Go through the records and give each one again exactly.

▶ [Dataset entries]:
┏━━

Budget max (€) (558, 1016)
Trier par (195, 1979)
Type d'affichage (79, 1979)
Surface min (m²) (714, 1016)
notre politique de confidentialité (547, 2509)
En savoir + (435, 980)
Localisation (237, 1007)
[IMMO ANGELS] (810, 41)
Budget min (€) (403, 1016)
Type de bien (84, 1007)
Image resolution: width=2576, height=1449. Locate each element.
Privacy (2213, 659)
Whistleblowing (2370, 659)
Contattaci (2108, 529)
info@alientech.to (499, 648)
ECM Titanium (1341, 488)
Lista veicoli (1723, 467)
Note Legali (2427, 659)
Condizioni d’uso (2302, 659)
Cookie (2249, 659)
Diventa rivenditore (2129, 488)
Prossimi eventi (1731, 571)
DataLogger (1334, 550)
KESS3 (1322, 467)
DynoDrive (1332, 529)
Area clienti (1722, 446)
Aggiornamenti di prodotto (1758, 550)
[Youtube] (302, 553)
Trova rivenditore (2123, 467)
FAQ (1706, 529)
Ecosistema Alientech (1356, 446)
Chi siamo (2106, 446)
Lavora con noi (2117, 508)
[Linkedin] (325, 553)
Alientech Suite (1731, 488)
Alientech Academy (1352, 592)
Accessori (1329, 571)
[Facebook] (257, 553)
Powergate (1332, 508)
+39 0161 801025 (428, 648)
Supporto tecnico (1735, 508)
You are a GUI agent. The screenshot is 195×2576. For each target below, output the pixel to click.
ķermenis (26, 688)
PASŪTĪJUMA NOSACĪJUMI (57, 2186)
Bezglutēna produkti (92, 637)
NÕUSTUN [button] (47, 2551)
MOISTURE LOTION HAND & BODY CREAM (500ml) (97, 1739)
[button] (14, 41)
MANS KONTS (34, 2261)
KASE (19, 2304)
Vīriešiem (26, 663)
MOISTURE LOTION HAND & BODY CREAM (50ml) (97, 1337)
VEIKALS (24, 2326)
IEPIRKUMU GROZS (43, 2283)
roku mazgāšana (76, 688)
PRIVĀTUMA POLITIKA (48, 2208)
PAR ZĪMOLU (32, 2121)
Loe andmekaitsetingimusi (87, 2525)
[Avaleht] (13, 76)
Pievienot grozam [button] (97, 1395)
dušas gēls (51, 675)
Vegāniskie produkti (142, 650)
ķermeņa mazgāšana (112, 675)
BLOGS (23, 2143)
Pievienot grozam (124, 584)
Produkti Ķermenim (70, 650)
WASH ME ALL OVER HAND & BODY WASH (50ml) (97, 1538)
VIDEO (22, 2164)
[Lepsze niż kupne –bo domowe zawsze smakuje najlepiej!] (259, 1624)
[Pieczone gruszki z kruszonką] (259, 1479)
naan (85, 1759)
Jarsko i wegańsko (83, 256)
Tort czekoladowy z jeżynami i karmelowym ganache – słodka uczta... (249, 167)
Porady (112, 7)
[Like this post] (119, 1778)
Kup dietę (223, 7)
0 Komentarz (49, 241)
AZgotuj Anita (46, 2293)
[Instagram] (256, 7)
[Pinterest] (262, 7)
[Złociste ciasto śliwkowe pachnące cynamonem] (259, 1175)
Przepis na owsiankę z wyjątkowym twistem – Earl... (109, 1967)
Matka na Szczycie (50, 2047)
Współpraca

┗━━

▶ [Output]:
Budget max (€) (558, 1016)
Trier par (195, 1979)
Type d'affichage (79, 1979)
Surface min (m²) (714, 1016)
notre politique de confidentialité (547, 2509)
En savoir + (435, 980)
Localisation (237, 1007)
[IMMO ANGELS] (810, 41)
Budget min (€) (403, 1016)
Type de bien (84, 1007)
Image resolution: width=2576, height=1449. Locate each element.
Privacy (2213, 659)
Whistleblowing (2370, 659)
Contattaci (2108, 529)
info@alientech.to (499, 648)
ECM Titanium (1341, 488)
Lista veicoli (1723, 467)
Note Legali (2427, 659)
Condizioni d’uso (2302, 659)
Cookie (2249, 659)
Diventa rivenditore (2129, 488)
Prossimi eventi (1731, 571)
DataLogger (1334, 550)
KESS3 (1322, 467)
DynoDrive (1332, 529)
Area clienti (1722, 446)
Aggiornamenti di prodotto (1758, 550)
[Youtube] (302, 553)
Trova rivenditore (2123, 467)
FAQ (1706, 529)
Ecosistema Alientech (1356, 446)
Chi siamo (2106, 446)
Lavora con noi (2117, 508)
[Linkedin] (325, 553)
Alientech Suite (1731, 488)
Alientech Academy (1352, 592)
Accessori (1329, 571)
[Facebook] (257, 553)
Powergate (1332, 508)
+39 0161 801025 (428, 648)
Supporto tecnico (1735, 508)
You are a GUI agent. The screenshot is 195×2576. For each target below, output the pixel to click.
ķermenis (26, 688)
PASŪTĪJUMA NOSACĪJUMI (57, 2186)
Bezglutēna produkti (92, 637)
NÕUSTUN [button] (47, 2551)
MOISTURE LOTION HAND & BODY CREAM (500ml) (97, 1739)
[button] (14, 41)
MANS KONTS (34, 2261)
KASE (19, 2304)
Vīriešiem (26, 663)
MOISTURE LOTION HAND & BODY CREAM (50ml) (97, 1337)
VEIKALS (24, 2326)
IEPIRKUMU GROZS (43, 2283)
roku mazgāšana (76, 688)
PRIVĀTUMA POLITIKA (48, 2208)
PAR ZĪMOLU (32, 2121)
Loe andmekaitsetingimusi (87, 2525)
[Avaleht] (13, 76)
Pievienot grozam [button] (97, 1395)
dušas gēls (51, 675)
Vegāniskie produkti (142, 650)
ķermeņa mazgāšana (112, 675)
BLOGS (23, 2143)
Pievienot grozam (124, 584)
Produkti Ķermenim (70, 650)
WASH ME ALL OVER HAND & BODY WASH (50ml) (97, 1538)
VIDEO (22, 2164)
[Lepsze niż kupne –bo domowe zawsze smakuje najlepiej!] (259, 1624)
[Pieczone gruszki z kruszonką] (259, 1479)
naan (85, 1759)
Jarsko i wegańsko (83, 256)
Tort czekoladowy z jeżynami i karmelowym ganache – słodka uczta... (249, 167)
Porady (112, 7)
[Like this post] (119, 1778)
Kup dietę (223, 7)
0 Komentarz (49, 241)
AZgotuj Anita (46, 2293)
[Instagram] (256, 7)
[Pinterest] (262, 7)
[Złociste ciasto śliwkowe pachnące cynamonem] (259, 1175)
Przepis na owsiankę z wyjątkowym twistem – Earl... (109, 1967)
Matka na Szczycie (50, 2047)
Współpraca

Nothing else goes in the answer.